Maritime Connectivity

data science
transport
network analysis
maritime
shipping
ais
Building a container shipping network for New Zealand from AIS data.

Knowing where ships go in order to connect New Zealand to global trading partners provides a qualitative picture of maritime connectivity. We can understand that we are well connected to Australia, Southeastern Asia and Eastern Asia. But how much? Are we better connected via maritime links to some partners than others?

Network analysis offers one way to answer these questions. Networks are a common technical approach in many domains as they reduce information in a way that can identify otherwise hidden patterns and structures. Instead of looking at the strength of trade connections based on value and quantity of trade goods, we look at the structure of the maritime network that will deliver these goods.

This analysis uses enriched port visits data derived from AIS movement trajectories. The same data used to find patterns of maritime connectivity can also be used build ship schedules or understand shipping delays.

Nodes, aggregated to countries for convenience, are connected by ship voyages. Direct connections indicate adjacent ports in the visit sequence while indirect connections are either ports further along the schedule or connected by common ports on different routes.
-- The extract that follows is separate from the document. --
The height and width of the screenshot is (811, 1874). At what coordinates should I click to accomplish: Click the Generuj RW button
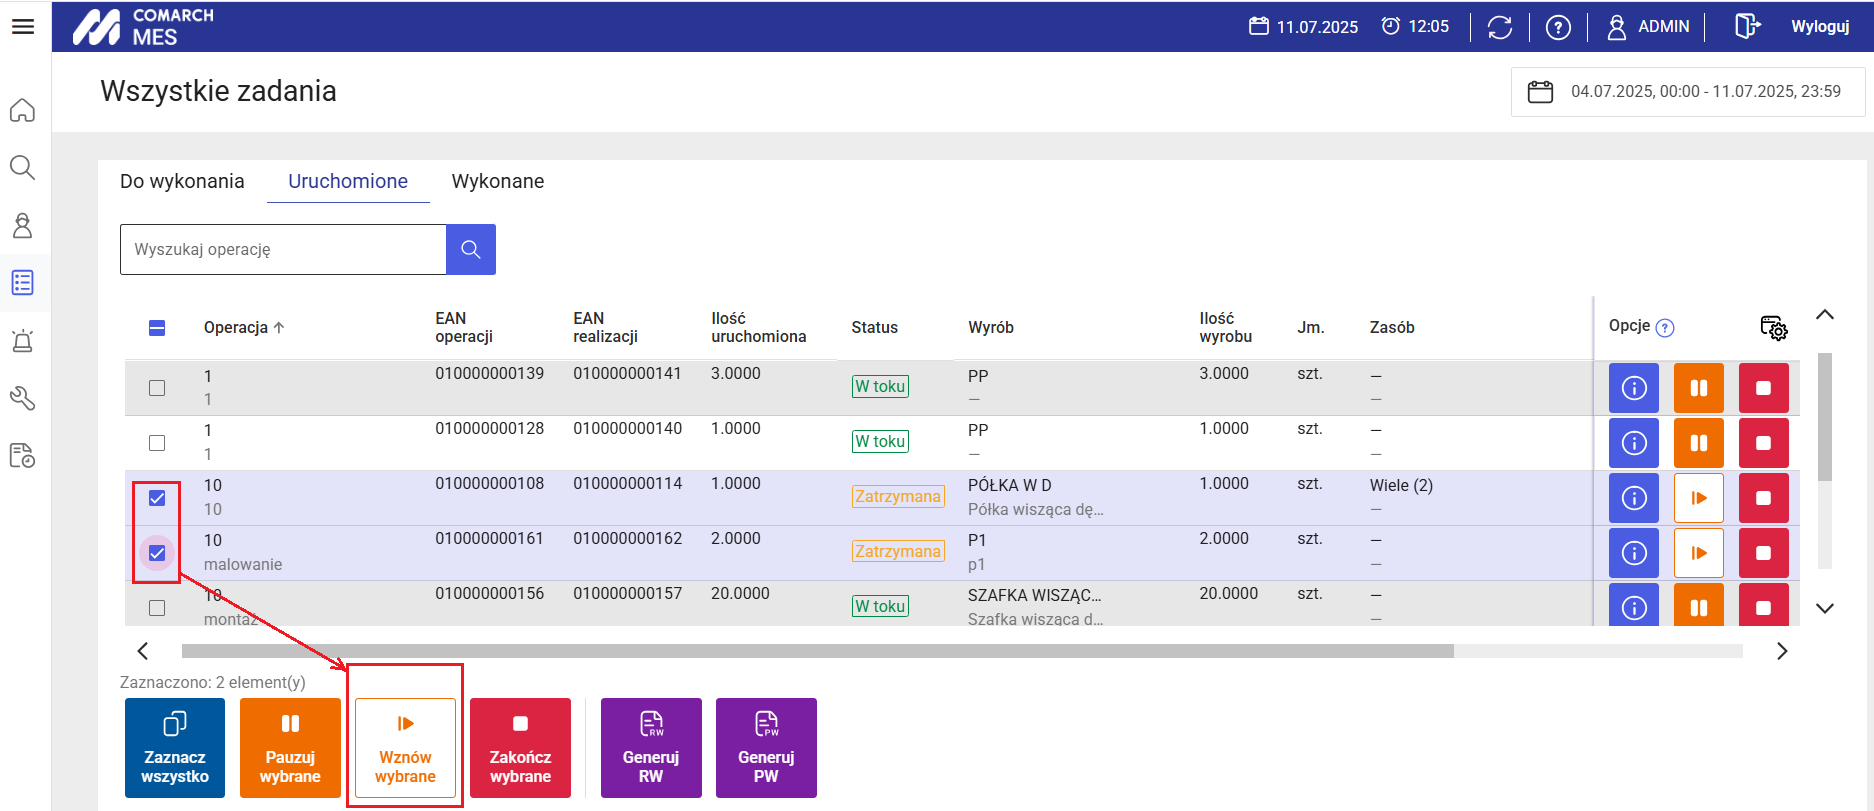(x=651, y=748)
The relative strength of adjacent connections vs. connections further away is a handy way to split the network into communities. Like social networks, communities of strongly connected nodes are more likely to share information and cooperate, or in more dire circumstances, fail together.

Disclaimer

The contents and figures in this post are not official outputs from the Ministry of Transport. They are research-oriented exploratory analyses intended as demonstrations of approaches and techniques relevant to public sector data science.